The point is that despite the concerns surrounding the coronavirus, state of the economy or potentially disruptive nature of elections this year, over the long term economic and financial market conditions are more likely than not to rise in the future. While market volatility and uncertainty can generate uncomfortable feelings in the near term, it is also helpful to remember is that similar events have come and gone over the years. Therefore, revisiting and staying committed to long term goals could help even the most anxious households and investors better navigate near-term uncertainties.
Take action today
Besides gaining some perspective and staying focused on long term goals, what are some tangible actions that households and investors can take to navigate short term economic and financial market volatility? First, build up your cash reserves to help prepare for the unexpected. This includes boosting cash flows by reducing non-essential household spending and lowering interest expenses by refinancing high cost debts. This is important because we expect employment conditions to become less solid should economic uncertainty increase in the months ahead. Therefore, having enough cash on hand to cover 6-12 months of living expenses will be key to bridging disruptive life events.

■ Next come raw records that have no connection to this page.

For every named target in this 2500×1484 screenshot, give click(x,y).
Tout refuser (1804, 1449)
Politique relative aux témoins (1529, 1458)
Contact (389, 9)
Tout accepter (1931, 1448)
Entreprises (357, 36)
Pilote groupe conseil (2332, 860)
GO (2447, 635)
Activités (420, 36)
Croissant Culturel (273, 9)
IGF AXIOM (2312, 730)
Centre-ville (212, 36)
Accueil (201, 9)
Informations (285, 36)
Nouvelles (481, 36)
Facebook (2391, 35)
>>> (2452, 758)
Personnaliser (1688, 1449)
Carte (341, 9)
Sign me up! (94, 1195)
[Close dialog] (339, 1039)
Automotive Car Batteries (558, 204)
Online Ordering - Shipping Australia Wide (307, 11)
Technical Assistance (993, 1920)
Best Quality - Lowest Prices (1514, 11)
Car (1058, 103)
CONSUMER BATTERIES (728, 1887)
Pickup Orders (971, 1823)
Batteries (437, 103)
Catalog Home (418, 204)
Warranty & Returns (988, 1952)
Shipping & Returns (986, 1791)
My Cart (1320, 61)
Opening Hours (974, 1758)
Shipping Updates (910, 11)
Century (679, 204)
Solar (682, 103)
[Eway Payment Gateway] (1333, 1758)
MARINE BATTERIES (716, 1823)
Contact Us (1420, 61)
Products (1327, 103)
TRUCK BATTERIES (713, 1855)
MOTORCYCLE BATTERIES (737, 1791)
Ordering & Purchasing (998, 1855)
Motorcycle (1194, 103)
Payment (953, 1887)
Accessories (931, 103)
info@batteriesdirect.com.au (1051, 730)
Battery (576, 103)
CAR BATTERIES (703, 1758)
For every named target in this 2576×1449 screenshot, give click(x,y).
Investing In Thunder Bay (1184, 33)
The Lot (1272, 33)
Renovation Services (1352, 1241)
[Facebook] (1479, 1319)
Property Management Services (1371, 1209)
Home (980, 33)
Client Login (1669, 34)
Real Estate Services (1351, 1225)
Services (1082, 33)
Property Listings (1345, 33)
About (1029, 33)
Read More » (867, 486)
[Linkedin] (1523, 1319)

Next, we recommend investors avoid trying to time the market bottom or, alternatively, selling everything and going to cash. Rather, at this juncture our advice for investors is to keep an attitude toward investing that is rooted in fundamentals and maintaining broad exposure to the markets. This begins with ensuring that portfolio allocations are strategically aligned with long-term goals. And with the market poised to move lower in the near term, we believe that now is the time to look for investment opportunities in solid defensive names, like consumer staple companies, that are positioned to weather periods of sustained market volatility.
Finally, when the economic and market outlook begins to feel out of control, we recommend embracing radical acceptance. That is, accepting life as it is and not resisting what can’t be changed. To be sure, there are arguably more topics of great consequence today creating angst than there has been in years. And while it may be tempting to take a passive posture towards today’s uncertainties, we believe that now more than ever is the time to begin taking proactive steps to preserve long-term goals. This includes educating (exposing) yourself about the potential effects of today’s events, staying rooted in a historical perspective and taking proactive steps to ensure that you can weather near term economic volatility to achieve your long-term goals.